Proust et Cocteau eurent une relation des plus houleuses. L’un taciturne et enfermé « un grand navigateur du dedans », l’autre brillant et exubérant. L’un suant pour écrire son œuvre, l’autre touche-à-tout de génie, « un génie polymorphe ». Bref, tout les différencie si ce n’est l’amour exclusif de leur mère et pour leur mère quoique, même dans ce registre, Proust en rajoute « On aurait tort de croire que Proust aima sa mère : au sens plein du terme il n’aima jamais qu’elle et se sera véritablement aimé de personne d’autre ».
Proust a aimé Cocteau d’un amour, qu’il rendit impossible, Il était fasciné par son aisance, sa facilité, son brio, sa séduction, son intelligence.
Claude Arnaud nous plonge dans leur amitié amoureuse malheureuse, de temps à autre haineuse. Il appuie là où ça fait mal dans leur relation ou dans leur relation aux autres. Pourtant ils ont en commun, outre leur amour maternel exclusif, une grande souffrance, le recours à des « aides » Véronal pour Proust et opium pour Cocteau.
Claude Arnaud nous promène dans le monde frivole de la haute société de ce début de siècle au rythme des allures lente de Proust et vive de Cocteau. Nous traversons cette époque au rythme des querelles, des réconciliations, des jalousies, des tromperies…. de ces deux hommes qui ont joué à « je t’aime mon non plus » tout au long de leur existence, Mais également, de leur admiration commune. L’un est en phase descendante, l’autre ascendante « La santé de Proust est en train de l’arracher à l’attraction toxique du monde ; celle de Cocteau le propulse toujours plus haut dans le cercle enchanté dans la Recherche fera un royaume du néant ».
Comme une sensitive, Proust se referme sur lui. Son œuvre se nourrit de sa vie, de ses rencontres.

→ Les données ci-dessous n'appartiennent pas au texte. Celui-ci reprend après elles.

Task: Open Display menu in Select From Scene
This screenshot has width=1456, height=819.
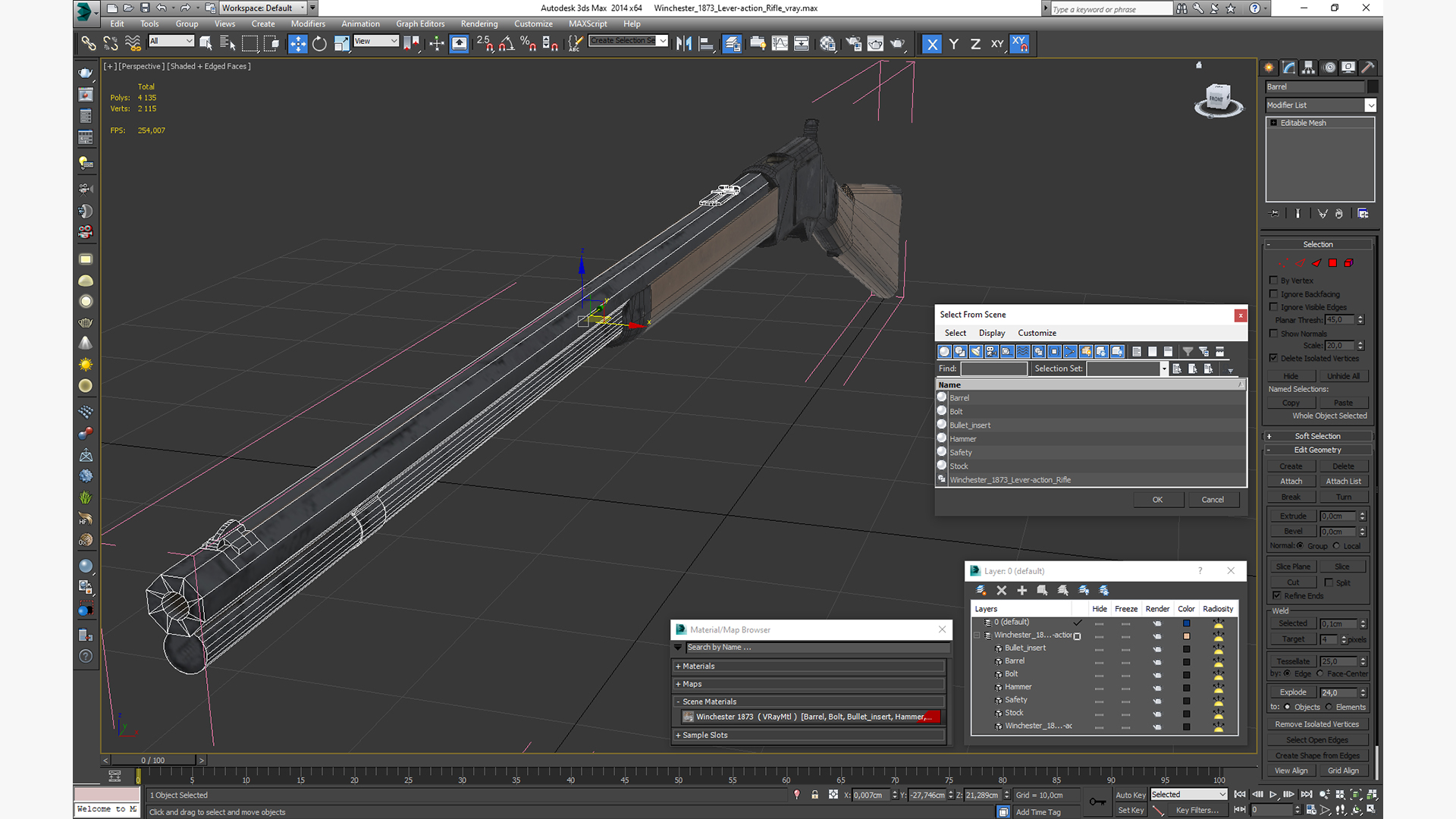Action: tap(991, 333)
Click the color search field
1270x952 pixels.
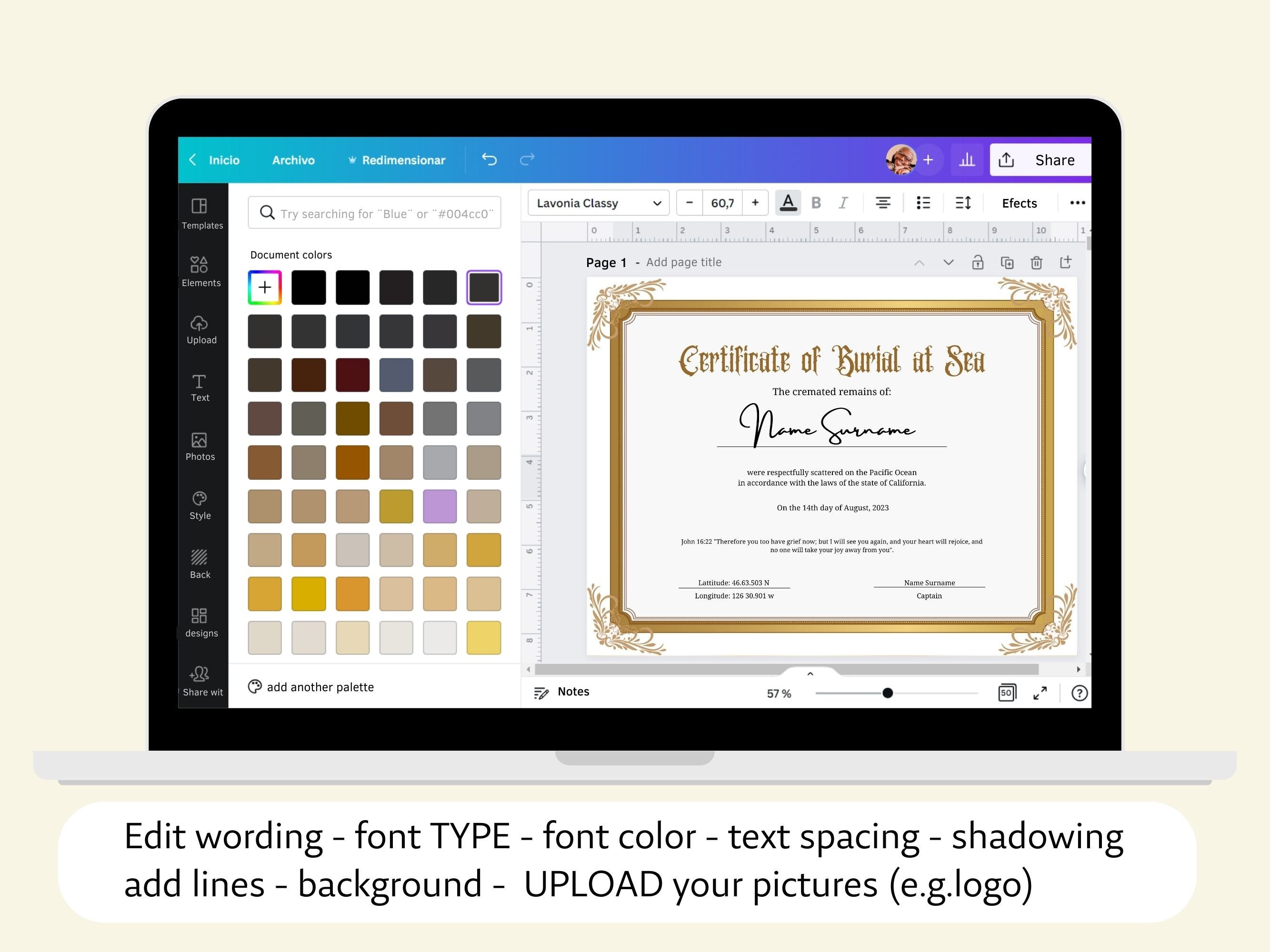click(x=374, y=212)
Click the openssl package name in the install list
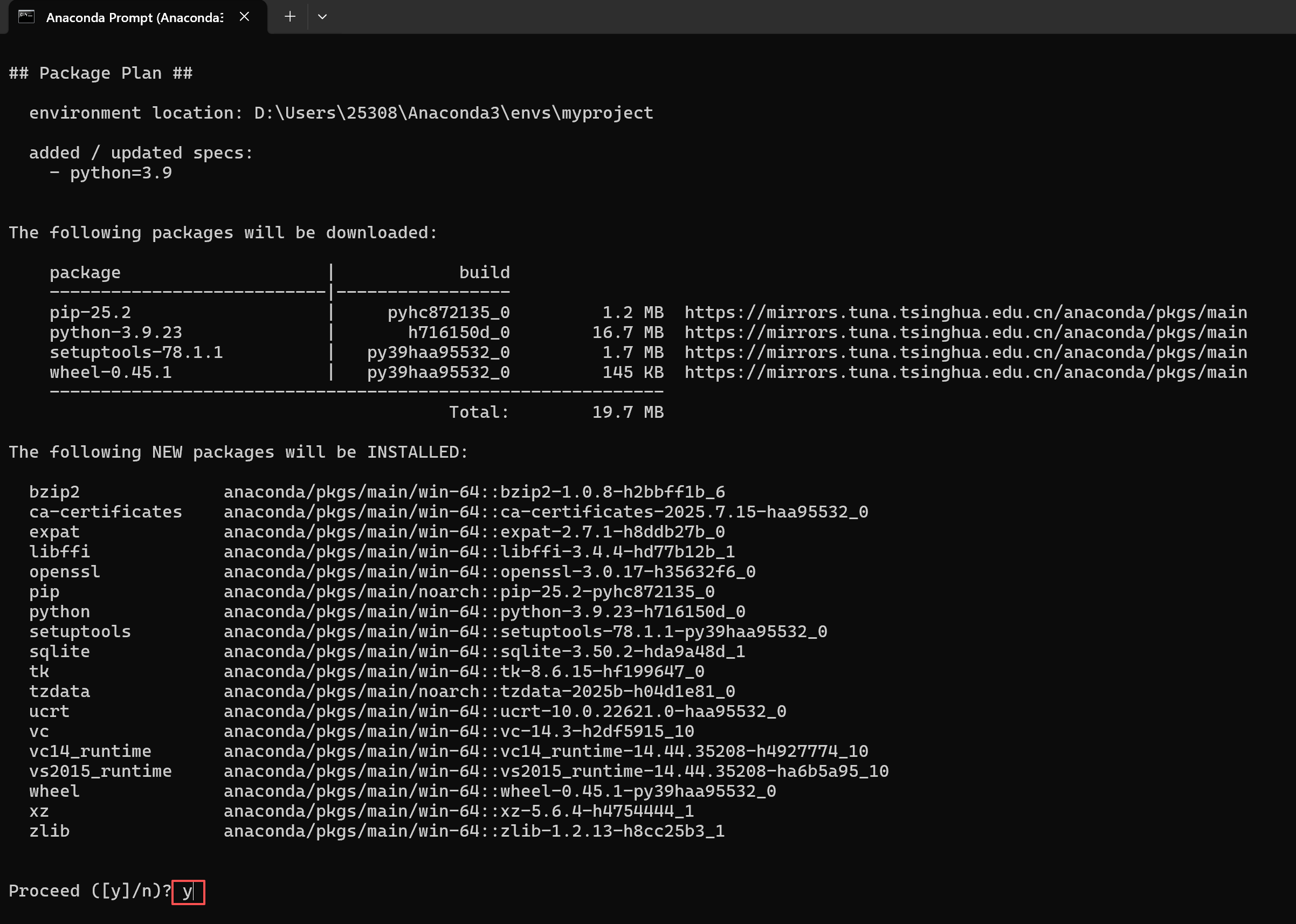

Ainsi Laure de Chevigné deviendra Oriane de Guermantes « Le cadet espère encore faire de son destin une ouvre à la Oscar Wilde ? L’aîné sait déjà qu’il lui faudra sacrifier bien plus pour aboutir au Livre. »
Cocteau explore la Recherche à l’aune de leur amitié, à l’aune de la vie de Proust « …Si encore il avait l’impression d’être dans un « vrai » roman ! Mais il est bien placé pour savoir que Proust n’a pas inventé grand-chose, tout juste transposé, pour avoir connu tous ses « modèles » et très tôt admiré ses dons mimétiques. »
Cet essai, très agréable à lire nonobstant les brouilles, trahisons entre ces deux grands génies qui m’ont fait penser à des disputes de gitons. Entre la mante religieuse et la phalène, entre le lièvre et la tortue, le premier, Proust, a gagné au titre de la postérité. Ce chef d’œuvre, La Recherche du temps perdu, dont tout le monde parle et que peu (dont je fais partie) on lu dans sa totalité. Cocteau a eu contre lui cette activité débordante vers tous les arts majeurs. Je me souviens avoir vu, en son temps, un de ses films qui m’avait totalement dérouté.
Maintenant arrive le temps de la réconciliation de ces deux monstres sacrés par l’entremise de la Pléiade qui publie les deux auteurs.
Un livre très bien documenté, un essai très agréable à lire, un désir de redécouvrir Proust mais, hélas, toujours aucune attirance vers Cocteau.